If the farm bill isn't renewed, it could have a devastating effect on a number of companies. Major milk producer Dean Foods (NYSE: DF ) is an obvious target, but Dean may be saved by its majority ownership of WhiteWave Foods (NYSE: WWAV ) , which makes milk substitutes such as soy milk. Consumers unable to stomach high prices might quickly develop a taste for WhiteWave's soy and almond milks, or Smart Balance's (UNKNOWN: BDBD.DL ) healthy butter substitutes.
Less obvious companies that could be affected include Starbucks (NASDAQ: SBUX ) , which uses an estimated 93 million gallons of milk per year, and grocery stores such as Safeway (UNKNOWN: SWY.DL ) , which typically use milk as a loss leader to get customers in the store and park it in the back of the store to keep them there longer.

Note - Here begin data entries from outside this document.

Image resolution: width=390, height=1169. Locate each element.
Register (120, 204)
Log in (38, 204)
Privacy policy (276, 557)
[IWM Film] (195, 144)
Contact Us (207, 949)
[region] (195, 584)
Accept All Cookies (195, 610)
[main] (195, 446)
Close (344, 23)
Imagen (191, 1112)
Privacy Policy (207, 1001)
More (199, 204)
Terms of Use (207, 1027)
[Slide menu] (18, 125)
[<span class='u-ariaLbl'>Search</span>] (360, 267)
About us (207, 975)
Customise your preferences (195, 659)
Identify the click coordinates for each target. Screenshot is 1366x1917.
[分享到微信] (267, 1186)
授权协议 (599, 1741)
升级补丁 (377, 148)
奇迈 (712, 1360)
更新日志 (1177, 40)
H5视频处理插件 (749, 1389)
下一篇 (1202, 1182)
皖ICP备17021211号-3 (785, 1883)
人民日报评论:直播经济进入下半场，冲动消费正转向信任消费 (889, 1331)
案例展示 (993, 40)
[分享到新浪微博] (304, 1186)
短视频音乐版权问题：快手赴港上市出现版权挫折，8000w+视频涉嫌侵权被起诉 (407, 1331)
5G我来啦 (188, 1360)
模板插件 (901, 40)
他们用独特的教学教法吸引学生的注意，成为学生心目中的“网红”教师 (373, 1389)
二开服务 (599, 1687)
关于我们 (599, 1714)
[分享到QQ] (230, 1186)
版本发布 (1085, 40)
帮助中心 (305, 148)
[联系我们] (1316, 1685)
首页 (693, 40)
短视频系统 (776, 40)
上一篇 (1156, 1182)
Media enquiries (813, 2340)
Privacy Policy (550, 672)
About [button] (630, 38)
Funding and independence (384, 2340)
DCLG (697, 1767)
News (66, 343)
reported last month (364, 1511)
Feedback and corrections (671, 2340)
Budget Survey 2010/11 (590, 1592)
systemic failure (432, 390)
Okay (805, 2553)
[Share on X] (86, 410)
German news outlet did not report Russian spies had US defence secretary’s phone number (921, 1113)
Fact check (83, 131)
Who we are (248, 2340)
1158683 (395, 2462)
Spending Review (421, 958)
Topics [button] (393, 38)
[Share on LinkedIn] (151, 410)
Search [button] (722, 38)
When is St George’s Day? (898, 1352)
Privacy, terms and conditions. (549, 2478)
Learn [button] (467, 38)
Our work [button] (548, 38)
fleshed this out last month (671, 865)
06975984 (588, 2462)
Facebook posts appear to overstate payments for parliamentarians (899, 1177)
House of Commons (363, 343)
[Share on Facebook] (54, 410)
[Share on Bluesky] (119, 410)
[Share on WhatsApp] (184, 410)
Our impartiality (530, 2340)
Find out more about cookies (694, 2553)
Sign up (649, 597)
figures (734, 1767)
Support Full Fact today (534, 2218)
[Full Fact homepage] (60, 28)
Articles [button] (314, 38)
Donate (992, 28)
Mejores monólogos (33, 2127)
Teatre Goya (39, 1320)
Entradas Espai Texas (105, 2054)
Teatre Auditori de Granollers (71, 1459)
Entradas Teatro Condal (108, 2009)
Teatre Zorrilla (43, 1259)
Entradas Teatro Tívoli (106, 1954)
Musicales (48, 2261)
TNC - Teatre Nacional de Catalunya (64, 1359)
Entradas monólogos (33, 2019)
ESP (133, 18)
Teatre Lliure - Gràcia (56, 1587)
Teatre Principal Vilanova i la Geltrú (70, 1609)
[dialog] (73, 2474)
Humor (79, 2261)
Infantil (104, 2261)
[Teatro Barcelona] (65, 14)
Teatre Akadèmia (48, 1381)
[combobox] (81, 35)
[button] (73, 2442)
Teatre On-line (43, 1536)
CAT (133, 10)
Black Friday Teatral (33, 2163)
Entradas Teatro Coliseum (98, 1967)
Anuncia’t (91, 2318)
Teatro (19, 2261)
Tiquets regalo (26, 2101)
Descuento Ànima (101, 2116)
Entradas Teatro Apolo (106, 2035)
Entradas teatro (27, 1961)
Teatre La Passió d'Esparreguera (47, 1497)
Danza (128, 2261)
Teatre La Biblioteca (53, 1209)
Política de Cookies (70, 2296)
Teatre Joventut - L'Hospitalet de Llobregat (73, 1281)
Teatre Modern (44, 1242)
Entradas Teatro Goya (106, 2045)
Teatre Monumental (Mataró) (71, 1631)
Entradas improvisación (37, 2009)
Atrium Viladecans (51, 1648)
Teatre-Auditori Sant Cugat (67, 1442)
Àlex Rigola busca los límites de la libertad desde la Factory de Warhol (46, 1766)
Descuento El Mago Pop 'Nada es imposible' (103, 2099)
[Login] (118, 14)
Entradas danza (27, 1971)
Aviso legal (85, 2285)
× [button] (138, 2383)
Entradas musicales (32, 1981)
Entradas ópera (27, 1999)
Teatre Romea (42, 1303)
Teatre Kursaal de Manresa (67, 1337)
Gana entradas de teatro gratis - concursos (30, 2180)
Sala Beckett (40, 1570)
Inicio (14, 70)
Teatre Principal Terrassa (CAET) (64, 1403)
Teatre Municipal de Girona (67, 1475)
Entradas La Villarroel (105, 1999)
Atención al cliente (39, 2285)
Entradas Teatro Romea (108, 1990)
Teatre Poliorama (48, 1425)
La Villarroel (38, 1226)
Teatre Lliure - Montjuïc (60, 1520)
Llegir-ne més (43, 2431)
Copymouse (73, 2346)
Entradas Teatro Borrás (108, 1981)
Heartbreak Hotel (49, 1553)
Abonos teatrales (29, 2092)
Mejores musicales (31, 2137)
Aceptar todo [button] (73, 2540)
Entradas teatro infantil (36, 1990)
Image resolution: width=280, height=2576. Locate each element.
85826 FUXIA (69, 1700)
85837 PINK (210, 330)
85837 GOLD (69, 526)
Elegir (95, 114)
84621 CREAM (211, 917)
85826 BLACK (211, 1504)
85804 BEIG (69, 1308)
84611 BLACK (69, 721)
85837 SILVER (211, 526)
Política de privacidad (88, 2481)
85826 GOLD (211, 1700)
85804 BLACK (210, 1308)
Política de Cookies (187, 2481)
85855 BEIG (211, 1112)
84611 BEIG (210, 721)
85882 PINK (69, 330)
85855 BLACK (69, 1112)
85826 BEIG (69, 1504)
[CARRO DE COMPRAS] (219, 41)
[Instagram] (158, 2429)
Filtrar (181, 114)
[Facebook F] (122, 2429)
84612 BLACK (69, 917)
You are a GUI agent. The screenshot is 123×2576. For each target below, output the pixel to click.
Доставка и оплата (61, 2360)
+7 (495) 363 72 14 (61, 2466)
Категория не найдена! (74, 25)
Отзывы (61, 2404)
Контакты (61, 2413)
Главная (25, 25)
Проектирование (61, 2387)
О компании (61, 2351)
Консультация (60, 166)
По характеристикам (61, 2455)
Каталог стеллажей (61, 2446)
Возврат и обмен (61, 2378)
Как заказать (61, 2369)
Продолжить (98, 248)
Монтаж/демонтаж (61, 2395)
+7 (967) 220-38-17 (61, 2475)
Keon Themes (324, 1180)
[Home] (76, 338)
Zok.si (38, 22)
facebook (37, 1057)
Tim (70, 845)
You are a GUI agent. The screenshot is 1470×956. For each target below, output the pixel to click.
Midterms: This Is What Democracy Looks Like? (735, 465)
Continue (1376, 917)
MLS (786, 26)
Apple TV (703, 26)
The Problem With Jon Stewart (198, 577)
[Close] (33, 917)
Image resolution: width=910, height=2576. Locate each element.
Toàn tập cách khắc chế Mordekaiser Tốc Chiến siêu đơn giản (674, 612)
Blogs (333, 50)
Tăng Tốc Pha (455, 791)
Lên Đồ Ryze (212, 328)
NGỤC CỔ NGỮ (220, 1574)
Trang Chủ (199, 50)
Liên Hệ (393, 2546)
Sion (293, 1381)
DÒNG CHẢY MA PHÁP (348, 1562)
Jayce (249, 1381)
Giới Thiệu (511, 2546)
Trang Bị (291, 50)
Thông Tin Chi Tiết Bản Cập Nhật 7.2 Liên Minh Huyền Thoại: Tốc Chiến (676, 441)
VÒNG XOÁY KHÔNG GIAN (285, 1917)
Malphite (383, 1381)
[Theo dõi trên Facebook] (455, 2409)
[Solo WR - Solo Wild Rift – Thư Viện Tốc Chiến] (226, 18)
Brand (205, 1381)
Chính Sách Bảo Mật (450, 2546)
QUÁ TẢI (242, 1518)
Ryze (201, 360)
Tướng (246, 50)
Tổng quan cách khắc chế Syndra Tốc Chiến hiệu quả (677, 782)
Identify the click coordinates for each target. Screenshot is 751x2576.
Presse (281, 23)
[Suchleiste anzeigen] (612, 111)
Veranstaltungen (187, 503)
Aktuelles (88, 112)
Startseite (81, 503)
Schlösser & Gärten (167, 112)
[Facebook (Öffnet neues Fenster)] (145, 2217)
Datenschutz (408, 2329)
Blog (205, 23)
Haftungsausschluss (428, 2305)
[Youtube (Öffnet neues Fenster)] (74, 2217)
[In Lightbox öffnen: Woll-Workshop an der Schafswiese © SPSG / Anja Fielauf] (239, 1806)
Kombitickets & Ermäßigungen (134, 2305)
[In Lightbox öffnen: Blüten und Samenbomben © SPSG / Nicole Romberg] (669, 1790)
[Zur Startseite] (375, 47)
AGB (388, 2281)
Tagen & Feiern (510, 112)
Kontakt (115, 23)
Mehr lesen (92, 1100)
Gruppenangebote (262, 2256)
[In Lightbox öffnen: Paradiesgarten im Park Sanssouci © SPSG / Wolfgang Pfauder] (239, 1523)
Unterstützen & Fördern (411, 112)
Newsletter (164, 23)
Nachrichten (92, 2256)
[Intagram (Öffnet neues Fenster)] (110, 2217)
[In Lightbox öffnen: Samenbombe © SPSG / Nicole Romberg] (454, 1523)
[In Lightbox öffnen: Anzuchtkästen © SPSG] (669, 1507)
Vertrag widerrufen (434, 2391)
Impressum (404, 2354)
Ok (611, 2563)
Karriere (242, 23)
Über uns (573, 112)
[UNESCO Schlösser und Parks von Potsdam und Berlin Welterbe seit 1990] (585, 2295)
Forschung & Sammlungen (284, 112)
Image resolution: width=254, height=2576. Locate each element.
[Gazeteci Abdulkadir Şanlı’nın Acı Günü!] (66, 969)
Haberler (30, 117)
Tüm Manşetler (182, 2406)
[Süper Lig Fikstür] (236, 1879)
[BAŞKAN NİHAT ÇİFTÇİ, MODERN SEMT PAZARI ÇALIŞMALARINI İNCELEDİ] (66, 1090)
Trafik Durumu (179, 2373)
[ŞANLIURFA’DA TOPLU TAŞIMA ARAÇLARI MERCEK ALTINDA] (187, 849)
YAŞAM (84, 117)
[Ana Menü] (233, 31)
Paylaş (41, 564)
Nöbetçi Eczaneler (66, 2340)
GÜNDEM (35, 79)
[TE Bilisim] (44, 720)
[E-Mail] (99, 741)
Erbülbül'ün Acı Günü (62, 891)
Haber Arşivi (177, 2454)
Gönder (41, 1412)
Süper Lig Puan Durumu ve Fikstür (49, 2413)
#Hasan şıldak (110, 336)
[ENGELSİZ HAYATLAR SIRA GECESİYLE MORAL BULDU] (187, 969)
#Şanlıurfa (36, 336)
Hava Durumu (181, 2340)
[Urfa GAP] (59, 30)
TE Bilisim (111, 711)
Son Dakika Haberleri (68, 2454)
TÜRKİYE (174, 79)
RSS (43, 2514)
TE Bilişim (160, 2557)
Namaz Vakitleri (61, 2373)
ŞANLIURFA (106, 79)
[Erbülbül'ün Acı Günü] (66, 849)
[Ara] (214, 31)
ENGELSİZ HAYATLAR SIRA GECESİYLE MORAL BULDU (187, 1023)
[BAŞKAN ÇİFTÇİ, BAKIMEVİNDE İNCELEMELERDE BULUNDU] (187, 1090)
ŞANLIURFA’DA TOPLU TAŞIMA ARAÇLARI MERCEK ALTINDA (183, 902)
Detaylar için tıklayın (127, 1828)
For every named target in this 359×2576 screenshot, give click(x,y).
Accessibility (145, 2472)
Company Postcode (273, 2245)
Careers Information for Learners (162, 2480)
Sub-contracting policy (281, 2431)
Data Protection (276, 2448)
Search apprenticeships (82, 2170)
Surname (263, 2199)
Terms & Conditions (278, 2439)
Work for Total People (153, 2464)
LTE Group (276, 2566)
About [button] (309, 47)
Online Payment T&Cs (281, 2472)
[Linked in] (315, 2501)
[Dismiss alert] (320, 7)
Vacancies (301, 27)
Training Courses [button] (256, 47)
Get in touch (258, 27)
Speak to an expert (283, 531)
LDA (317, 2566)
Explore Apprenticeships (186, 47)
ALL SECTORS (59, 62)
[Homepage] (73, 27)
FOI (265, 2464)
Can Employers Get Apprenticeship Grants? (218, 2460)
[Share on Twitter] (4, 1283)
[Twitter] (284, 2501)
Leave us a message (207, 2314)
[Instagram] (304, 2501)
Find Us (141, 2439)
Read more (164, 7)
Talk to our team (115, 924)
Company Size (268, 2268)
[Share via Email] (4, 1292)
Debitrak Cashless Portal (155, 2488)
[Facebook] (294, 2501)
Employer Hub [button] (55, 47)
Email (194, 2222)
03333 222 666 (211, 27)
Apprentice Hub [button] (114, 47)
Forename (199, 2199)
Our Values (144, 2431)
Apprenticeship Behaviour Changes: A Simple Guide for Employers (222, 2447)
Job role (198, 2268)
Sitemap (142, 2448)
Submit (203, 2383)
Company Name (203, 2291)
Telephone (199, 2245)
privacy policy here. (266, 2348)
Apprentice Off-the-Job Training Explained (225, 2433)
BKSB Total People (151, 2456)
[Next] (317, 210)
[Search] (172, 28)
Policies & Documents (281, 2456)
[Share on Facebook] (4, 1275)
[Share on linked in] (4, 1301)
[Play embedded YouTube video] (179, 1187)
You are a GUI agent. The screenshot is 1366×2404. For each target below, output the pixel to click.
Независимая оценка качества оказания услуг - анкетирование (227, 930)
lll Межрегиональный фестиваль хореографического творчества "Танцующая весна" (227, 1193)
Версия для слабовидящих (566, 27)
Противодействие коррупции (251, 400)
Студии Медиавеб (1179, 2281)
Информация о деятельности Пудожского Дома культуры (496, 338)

It's worth noting that milk has been undergoing a long-term decline in demand, but over the short term, milk price fluctuations seem to have little correlation to per-capita demand. Staples such as milk, eggs, and bread tend to have what economists call "inelastic" demand, because demand doesn't change much depending on price. However, there haven't really been any historical examples of a sudden doubling in price of milk, so we may soon find out just how elastic it can be.